From a sheer musical standpoint, “Miss Anthropocene” is a big departure from the conventional structures of “Art Angels,” and is more aligned with her older work. It’s a smart attempt to try and re-couple with the section of fans that didn’t approve of the last album’s conventionality. A majority of the songs across “Anthropocene” have a much more atmospheric tone, with sweeping synth and distant, largely indecipherable vocals and lyrics. At the same time, she ropes in some elements of nu-metal, much akin to the recent Poppy heel turn. The album’s only real bop is the excellent “4ÆM,” which punctures the format by adding some breakbeats.
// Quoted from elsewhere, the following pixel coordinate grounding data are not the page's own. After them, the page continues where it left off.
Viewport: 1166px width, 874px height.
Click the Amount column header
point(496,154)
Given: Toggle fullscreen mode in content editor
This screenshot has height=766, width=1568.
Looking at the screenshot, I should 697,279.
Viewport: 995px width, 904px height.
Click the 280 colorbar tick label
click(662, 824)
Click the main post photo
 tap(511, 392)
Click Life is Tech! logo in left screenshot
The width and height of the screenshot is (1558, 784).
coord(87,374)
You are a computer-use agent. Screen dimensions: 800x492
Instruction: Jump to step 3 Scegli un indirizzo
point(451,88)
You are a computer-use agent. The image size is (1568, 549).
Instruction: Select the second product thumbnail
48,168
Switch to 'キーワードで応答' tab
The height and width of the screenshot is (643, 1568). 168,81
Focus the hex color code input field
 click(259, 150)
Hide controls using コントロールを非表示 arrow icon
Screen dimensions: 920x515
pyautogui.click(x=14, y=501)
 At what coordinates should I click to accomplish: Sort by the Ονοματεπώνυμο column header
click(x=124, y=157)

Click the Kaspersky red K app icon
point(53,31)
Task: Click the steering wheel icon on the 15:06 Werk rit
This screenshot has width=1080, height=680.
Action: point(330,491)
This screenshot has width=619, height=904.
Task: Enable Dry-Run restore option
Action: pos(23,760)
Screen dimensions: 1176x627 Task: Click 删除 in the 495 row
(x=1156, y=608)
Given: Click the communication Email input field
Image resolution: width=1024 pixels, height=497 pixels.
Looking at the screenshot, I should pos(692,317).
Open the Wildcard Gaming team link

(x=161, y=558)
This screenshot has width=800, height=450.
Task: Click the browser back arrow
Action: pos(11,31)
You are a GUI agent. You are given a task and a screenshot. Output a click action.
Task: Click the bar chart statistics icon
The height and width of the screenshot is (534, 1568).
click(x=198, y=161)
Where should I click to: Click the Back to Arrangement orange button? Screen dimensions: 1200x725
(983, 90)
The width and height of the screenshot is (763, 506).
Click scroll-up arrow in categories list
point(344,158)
Thematically, “Anthropocene” takes on a much darker tone than its predecessor (which wasn’t exactly a glimmer of hope, itself). The album follows a goddess of climate change who, very literally, wants to watch the world burn. Various songs address various apocalypses (think King Gizz’s “Murder of the Universe”) from climate change (“So Heavy I Fell Through the Earth”) to opiate addiction (“Delete Forever”). It’s a lofty ambition for someone who’s career was at a bit of a crossroads, and she pulls it off masterfully well. Some of the album’s slowest tracks, like “New Gods” and “Before the Fever,” don’t exactly demand immediate replays. But on the context of a full album, they highlight songs like the rapid “4ÆM” and the euphoric closer “IDORU” remarkably.
If Grimes is attempting to reconnect with her older roots here – and she may not be, but “Anthropocene” is similar to older releases like “Halfaxa” – then there is a contradictory elephant in the room. Grimes got her start in witch house, although she never felt fully encompassed in the genre. Witch house bands are inherently anti-technology, with some choosing unsearchable names like oOoOO and ///▲▲▲\\\. “Anthropocene” isn’t a witch house album, but the roots are still there, and the sentimentality is present. Early single “We Appreciate Power” (left off the album but available on deluxe versions) is sung from the POV of an AI propaganda machine. It’s a powerful message (and a great song). But it is easily misconstrued because of the POV as being some kind of pro-techno-fascist nightmare, and it’s telling that it isn’t immediately apparent that Grimes meant otherwise. Her coupling with Elon Musk, our era’s most worryingly successful techno-fascist, deems a lot of the album’s genuine concerns either contradictory or irrelevant. Not to mention, her faux-edgy Tumblr aesthetics feel a lot sillier this time around, with song titles like “Delete Forever” and “My Name is Dark” and lyrics like (seriously) “So we party when the sun goes low / Imminent annihilation sounds so dope.” I watched the film “Snowpiercer” for the first time last night (inspired by “Parasite,” not by this album) and knowing how Musk is developing super-transportation and accumulating ungodly personal wealth amidst a likely catastrophic climate crisis, it felt….on the nose. This, uh, musk, is extremely difficult to shake off while listening to “Anthropocene.”
That said, if you can look past that, or if you’re a fan of Musk and this partnership, then this still an incredible record. Glorifying and horrifying, Grimes plays to all of her own strengths. The album is almost devoid of bangers like “Kill V. Maim,” but as good as that song is, it never felt like Grimes’s comfort zone. From the eerily quiet intro “So Heavy I Fell Through the Earth” to the sonic vaccuum of “My Name is Dark” to the unexpectedly sweet finale, “Anthropocene” is a well-rounded and satisfying that, like her previous albums, is bound to get better with each listen. There is a lot to pick apart, especially in the urgency of some of the lyrics. But even just as a sonic experience, it feels miles ahead of “Art Angels” in scope and ambition, even in the quiet moments. I wasn’t sure what direction Grimes would take after “Angels,” but she really sticks the landing.